Climate Change, Gender, Private Sector Development Among Priorities for New ADB Regional Director in Fiji
SUVA — Aaron Batten has assumed office as Regional Director of the Asian Development Bank’s (ADB) Pacific Subregional Office (SPSO) in Suva, where he will oversee the delivery of financing and knowledge solutions in the Cook Islands, Fiji, Kiribati, Niue, Samoa, Tonga, and Tuvalu.
“Supporting the recovery from the COVID-19 pandemic while accelerating gender equality and climate change mitigation and adaptation will be top priorities for ADB in SPSO countries,” said Mr. Batten. “ADB will support government efforts to improve the business environment and promote private sector investment, especially in climate-resilient infrastructure.”
Many countries in which SPSO works rely heavily on tourism, and a return to the strong growth in inbound tourism before the pandemic will be critical for rebuilding their economies and job creation. Safeguarding health systems, resuming safe travel, strengthening economic management, and promoting fiscal sustainability will be key as the Pacific region gradually reopens borders.

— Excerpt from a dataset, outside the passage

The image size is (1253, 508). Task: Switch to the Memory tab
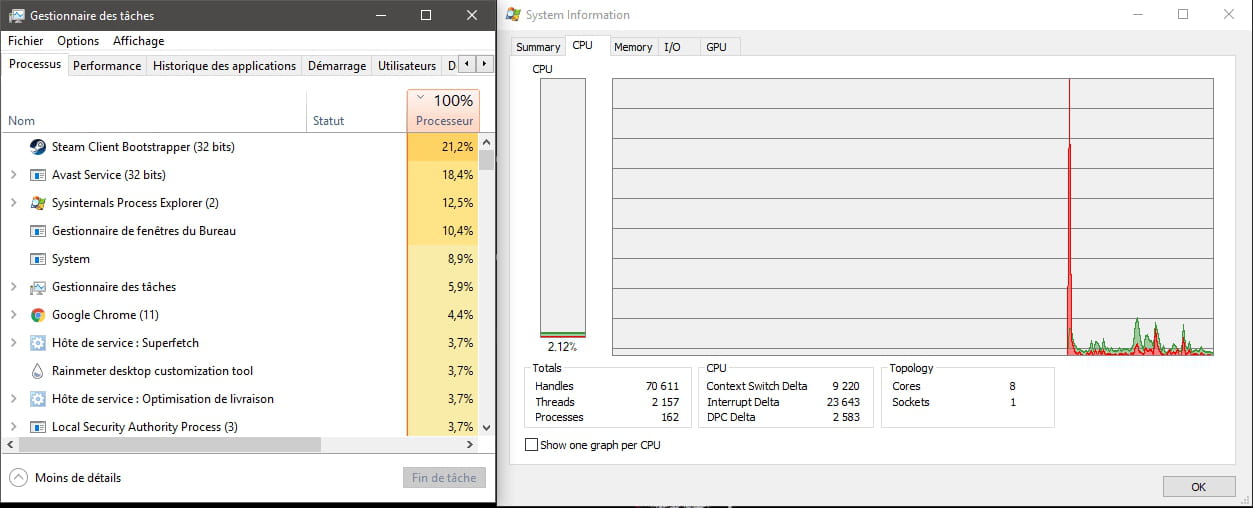click(x=633, y=47)
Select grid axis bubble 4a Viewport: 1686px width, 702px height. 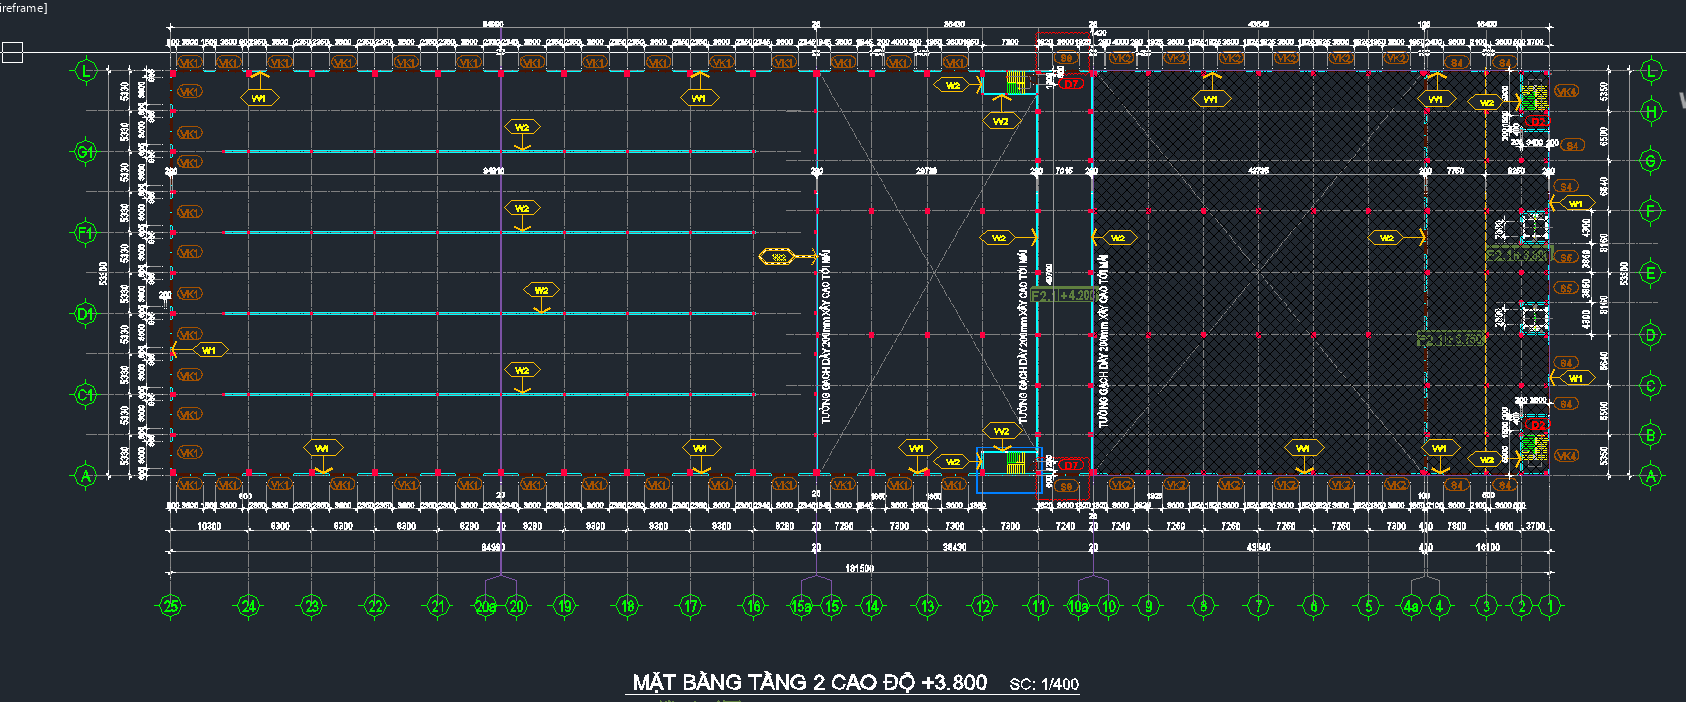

Under the guidance of ADB’s Pacific Approach, 2021–2025 and the Fiji Country Partnership Strategy, 2019–2023, ADB is working with governments to help build a more resilient Pacific. To build resilience, ADB will support climate-proofing across all of its infrastructure investments in the subregion and will support governments to strengthen disaster preparedness, including through the use of contingent financing schemes to quickly provide financial support in the wake of natural disasters and health emergencies. Enhancing partnerships and boosting aid coordination will continue to be focus areas.
Mr. Batten, a national of Australia, holds a doctoral degree in international and development economics from the Australian National University and has 18 years of development experience, including 11 years with ADB.
ADB is committed to achieving a prosperous, inclusive, resilient, and sustainable Asia and the Pacific, while sustaining its efforts to eradicate extreme poverty. Established in 1966, it is owned by 68 members—49 from the region.